In July, I am going to visit communities for two or three days in our most stubborn pockets of poverty. I'm going places not just to remind America of the plight of the Americans who live there, but to highlight their enormous economic potential, and the visionary businesses who are helping to develop it.
Let me say, again, the people who are here behind me, I was astonished when we listened in the meeting this morning about some of the things that they're already doing to bring opportunity to people in the areas they serve. But we have to do more.
You know, for years our government has worked to give Americans incentives to invest in emerging markets around the world.

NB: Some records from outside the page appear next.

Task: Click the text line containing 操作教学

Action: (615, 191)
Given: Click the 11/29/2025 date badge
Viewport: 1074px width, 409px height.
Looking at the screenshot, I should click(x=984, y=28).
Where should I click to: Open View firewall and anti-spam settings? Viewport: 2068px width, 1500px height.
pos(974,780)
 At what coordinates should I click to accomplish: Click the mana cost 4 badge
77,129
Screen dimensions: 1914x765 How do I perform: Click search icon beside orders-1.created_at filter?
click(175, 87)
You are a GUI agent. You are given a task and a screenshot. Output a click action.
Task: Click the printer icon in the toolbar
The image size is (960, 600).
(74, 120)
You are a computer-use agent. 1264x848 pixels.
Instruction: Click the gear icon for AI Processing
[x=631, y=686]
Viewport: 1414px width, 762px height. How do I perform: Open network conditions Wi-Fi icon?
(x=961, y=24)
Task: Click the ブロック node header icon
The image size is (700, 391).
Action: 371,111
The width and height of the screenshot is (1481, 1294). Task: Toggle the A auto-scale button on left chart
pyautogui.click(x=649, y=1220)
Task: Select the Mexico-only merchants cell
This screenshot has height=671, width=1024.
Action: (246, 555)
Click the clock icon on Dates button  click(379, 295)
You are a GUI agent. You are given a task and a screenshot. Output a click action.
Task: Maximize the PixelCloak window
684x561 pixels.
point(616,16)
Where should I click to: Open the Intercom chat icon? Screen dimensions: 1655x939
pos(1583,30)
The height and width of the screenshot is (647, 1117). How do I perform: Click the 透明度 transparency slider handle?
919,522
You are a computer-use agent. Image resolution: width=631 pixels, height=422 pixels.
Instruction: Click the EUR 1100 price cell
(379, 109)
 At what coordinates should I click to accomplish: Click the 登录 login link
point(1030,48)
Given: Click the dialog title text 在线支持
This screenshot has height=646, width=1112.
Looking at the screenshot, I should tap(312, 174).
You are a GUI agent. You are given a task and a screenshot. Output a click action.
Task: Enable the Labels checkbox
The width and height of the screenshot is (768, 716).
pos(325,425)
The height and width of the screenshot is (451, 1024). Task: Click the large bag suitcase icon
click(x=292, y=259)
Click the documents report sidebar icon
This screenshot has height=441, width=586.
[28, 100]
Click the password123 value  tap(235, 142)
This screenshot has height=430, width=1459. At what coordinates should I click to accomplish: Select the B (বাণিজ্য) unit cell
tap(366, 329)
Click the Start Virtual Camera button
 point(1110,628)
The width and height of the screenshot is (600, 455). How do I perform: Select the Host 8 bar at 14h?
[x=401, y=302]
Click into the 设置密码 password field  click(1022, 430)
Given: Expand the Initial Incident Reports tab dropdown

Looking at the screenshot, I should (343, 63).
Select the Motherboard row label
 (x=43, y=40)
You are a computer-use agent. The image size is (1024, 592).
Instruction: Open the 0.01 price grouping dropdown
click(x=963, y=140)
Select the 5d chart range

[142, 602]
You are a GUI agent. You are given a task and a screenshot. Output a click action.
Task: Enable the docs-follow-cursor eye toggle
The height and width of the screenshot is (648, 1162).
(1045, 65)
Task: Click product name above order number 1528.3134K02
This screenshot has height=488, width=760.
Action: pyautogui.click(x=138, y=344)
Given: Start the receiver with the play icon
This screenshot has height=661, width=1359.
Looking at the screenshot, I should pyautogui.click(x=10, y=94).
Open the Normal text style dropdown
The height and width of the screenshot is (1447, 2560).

But we now know, as we look forward to how we can continue to create jobs and have economic growth without inflation, that our greatest untapped markets are here at home -- at the least $85 billion in untapped markets.
So how are we going to do this? First, the business leaders of our country have to help us. We have to mobilize the private sector to bring new jobs and opportunities. We know that, since the government, the federal government is the smallest it has been since 1962, what we can do is to do what we have been doing. We can find a new way to create the conditions and give the private sector the tools to bring investment to these areas to put people to work.
Now, how can we do that? More empowerment zones, more community development banks, but also our New Markets Initiative. Many of the people here with me today said, what we need, if we want more investments in the inner-cities, more investment in the medium-sized cities and small towns, more investments in rural areas, you've got to have more equity investment. So in the State of the Union I proposed this New Markets Initiative, to leverage billions of dollars in that kind of investment by providing tax credits of up to 25 percent of the equity placed in untapped markets.
I also proposed to create American private investment companies and new market venture capital firms to bring more equity capital to investors who develop or expand in these areas with loan guarantees that would cover up to two-thirds of the investment. If you have 25 percent tax credit for what's at risk, and a loan guarantee of two-thirds of the rest, and a plain market there, and we can actually get this out in simple terms that people can understand, I think we have a chance to spark an enormous amount of economic development in America before this administration's work is done.
We should not be thinking of our success without an equal determination to give every one of our fellow citizens a chance to be a part of it as we go into a new century. We don't have to leave anyone behind. And if we can't do this now, when in the wide world will we ever get around to it?
So, July, we'll make the tour. In a few days we'll go down to South Texas, to the Vice President's annual Empowerment Conference. And we will continue to work with the business leaders that are here to do things that make sense. But the bottom line is we need the Congress to work with us in a bipartisan way. Of all the things in the world, this should not be a partisan political issue. We want to provide the economic incentives necessary to create jobs, keep growth going in America, keep inflation low and go into that new century with everyone -- everyone -- walking hand-in-hand together.